§ **SUPPLIED PASSAGE**:
MutualGuide is a compact object detector specially designed for embedded devices

Last update: Dec 13, 2022

Overview

Introduction

MutualGuide is a compact object detector specially designed for embedded devices. Comparing to existing detectors, this repo contains two key features.

Firstly, the Mutual Guidance mecanism assigns labels to the classification task based on the prediction on the localization task, and vice versa, alleviating the misalignment problem between both tasks; Secondly, the teacher-student prediction disagreements guides the knowledge transfer in a feature-based detection distillation framework, thereby reducing the performance gap between both models.

For more details, please refer to our ACCV paper and BMVC paper.

Planning

Add RepVGG backbone.
Add ShuffleNetV2 backbone.
Add TensorRT transform code for inference acceleration.
Add draw function to plot detection results.
Add custom dataset training (annotations in XML format).
Add Transformer backbone.
Add BiFPN neck.

Benchmark

Without knowledge distillation:

Backbone	Resolution	AP^val 0.5:0.95	AP^val 0.5	AP^val 0.75	AP^val small	AP^val medium	AP^val large	Speed V100 (ms)	Weights
ShuffleNet-1.0	512x512	35.8	52.9	38.6	19.8	40.1	48.3	8.3	Google
ResNet-34	512x512	44.1	62.3	47.6	26.5	50.2	58.3	6.9	Google
ResNet-18	512x512	42.0	60.0	45.3	25.4	47.1	56.0	4.4	Google
RepVGG-A2	512x512	44.2	62.5	47.5	27.2	50.3	57.2	5.3	Google
RepVGG-A1	512x512	43.1	61.3	46.6	26.6	49.3	55.9	4.4	Google

With knowledge distillation:

Backbone	Resolution	AP^val 0.5:0.95	AP^val 0.5	AP^val 0.75	AP^val small	AP^val medium	AP^val large	Speed V100 (ms)	Weights
ResNet-18	512x512	42.9	60.7	46.2	25.4	48.8	57.2	4.4	Google
RepVGG-A1	512x512	44.0	62.1	47.3	27.6	49.9	57.9	4.4	Google

Remarks:

The precision is measured on the COCO2017 Val dataset.
The inference runtime is measured by Pytorch framework (without TensorRT acceleration) on a Tesla V100 GPU, and the post-processing time (e.g., NMS) is not included (i.e., we measure the model inference time).
To dowload from Baidu cloud, go to this link (password: dvz7).

Datasets

First download the VOC and COCO dataset, you may find the sripts in data/scripts/ helpful. Then create a folder named datasets and link the downloaded datasets inside:

$ mkdir datasets
$ ln -s /path_to_your_voc_dataset datasets/VOCdevkit
$ ln -s /path_to_your_coco_dataset datasets/coco2017

Remarks:

For training on custom dataset, first modify the dataset path XMLroot and categories XML_CLASSES in data/xml_dataset.py. Then apply --dataset XML.

§ **REQUIREMENT 1**:
In the MutualGuide page, condense the paragraph beginning "Firstly, the Mutual Guidance mecanism" into a two-item list that keeps its main facts.
The text above and the entries that follow are unrelated.

§ **DATA SHOWN**:
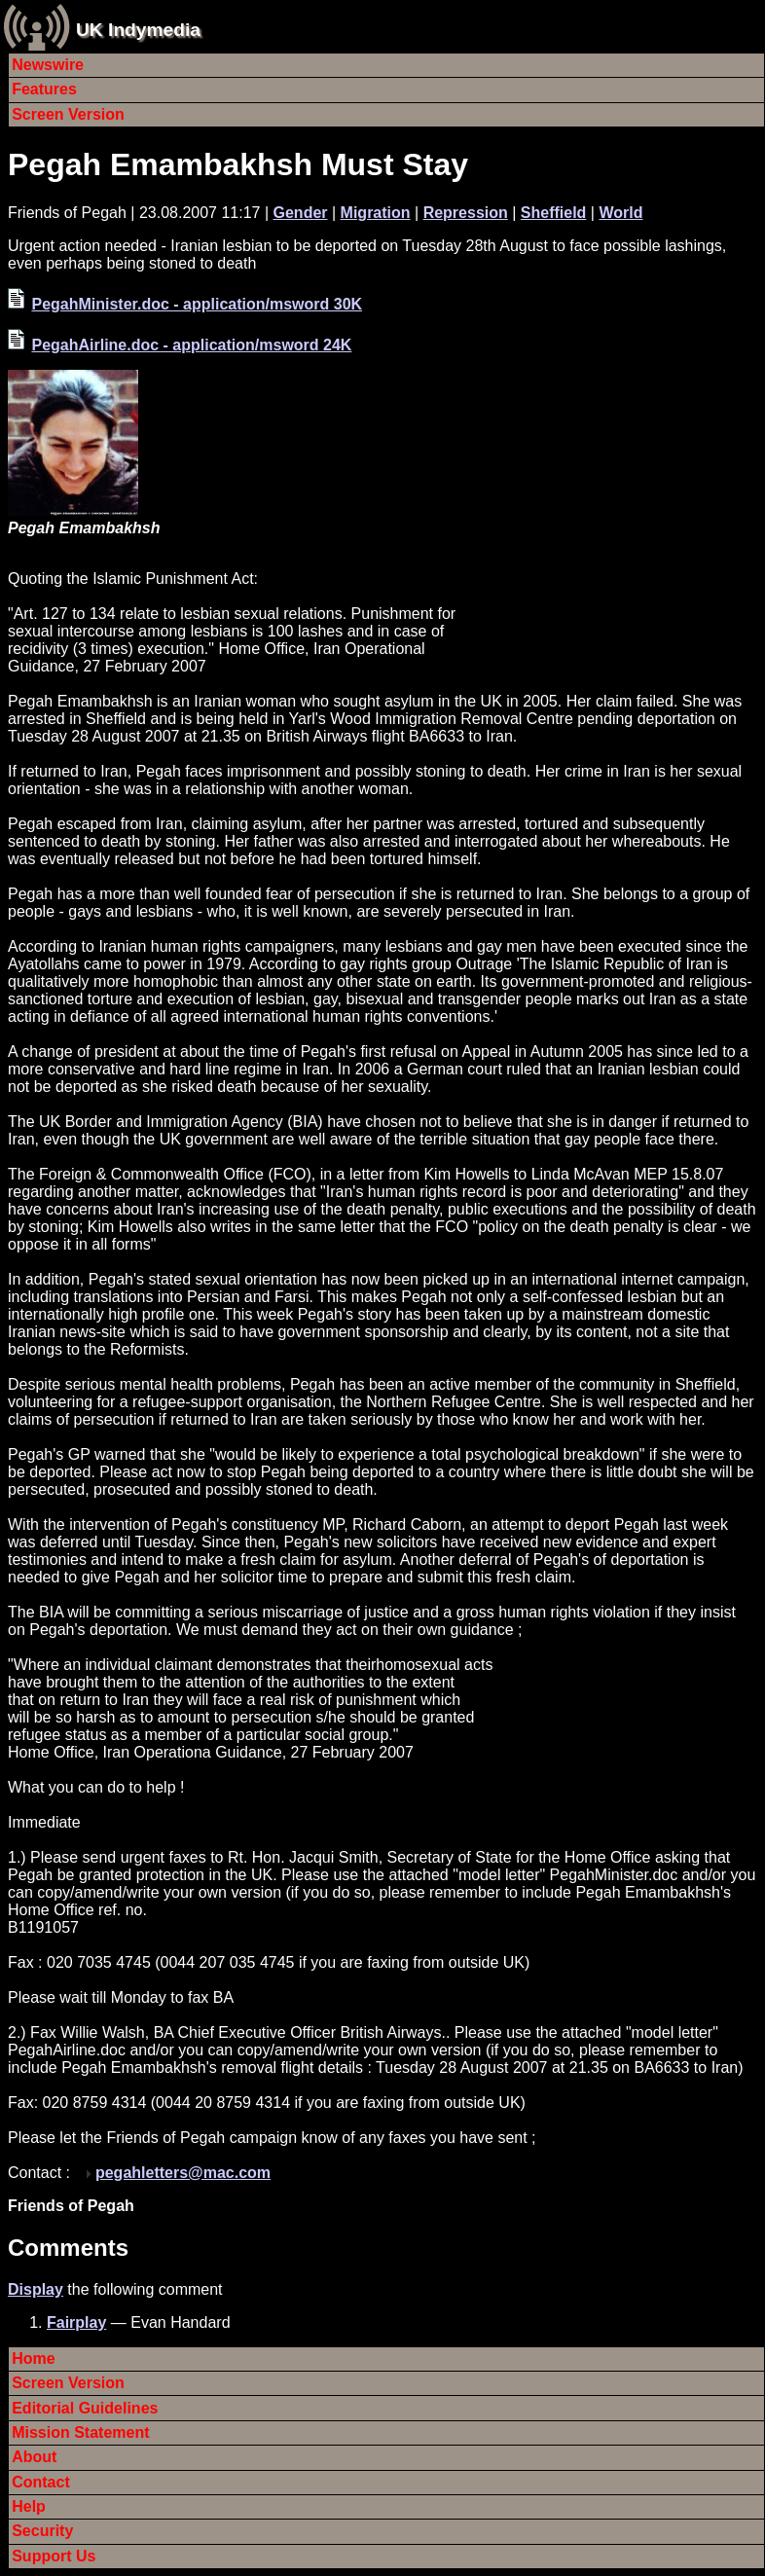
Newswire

--

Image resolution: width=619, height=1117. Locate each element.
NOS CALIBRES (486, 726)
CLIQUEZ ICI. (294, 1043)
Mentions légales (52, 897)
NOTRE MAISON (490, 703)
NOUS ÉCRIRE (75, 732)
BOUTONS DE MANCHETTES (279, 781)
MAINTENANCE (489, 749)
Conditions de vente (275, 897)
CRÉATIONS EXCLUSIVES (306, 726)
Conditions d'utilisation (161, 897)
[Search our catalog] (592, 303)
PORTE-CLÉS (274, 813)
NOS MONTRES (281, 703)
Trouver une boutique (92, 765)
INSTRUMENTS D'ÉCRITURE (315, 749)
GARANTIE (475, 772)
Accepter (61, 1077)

§ **REQUIREMENT 2**:
Reproduce the part of the entries that opens with the line containing "Conditions d'utilisation (161, 897)" and closes with the line containing "Accepter (61, 1077)", including both of those lines.

§ **TASK ANSWER 1**:
- Mutual Guidance assigns labels to the classification task based on the localization predictions, and the reverse, which eases the misalignment between the two tasks.
- In a feature-based detection distillation framework, disagreements between teacher and student predictions guide the knowledge transfer, which narrows the performance gap between the two models.

§ **TASK ANSWER 2**:
Conditions d'utilisation (161, 897)
[Search our catalog] (592, 303)
PORTE-CLÉS (274, 813)
NOS MONTRES (281, 703)
Trouver une boutique (92, 765)
INSTRUMENTS D'ÉCRITURE (315, 749)
GARANTIE (475, 772)
Accepter (61, 1077)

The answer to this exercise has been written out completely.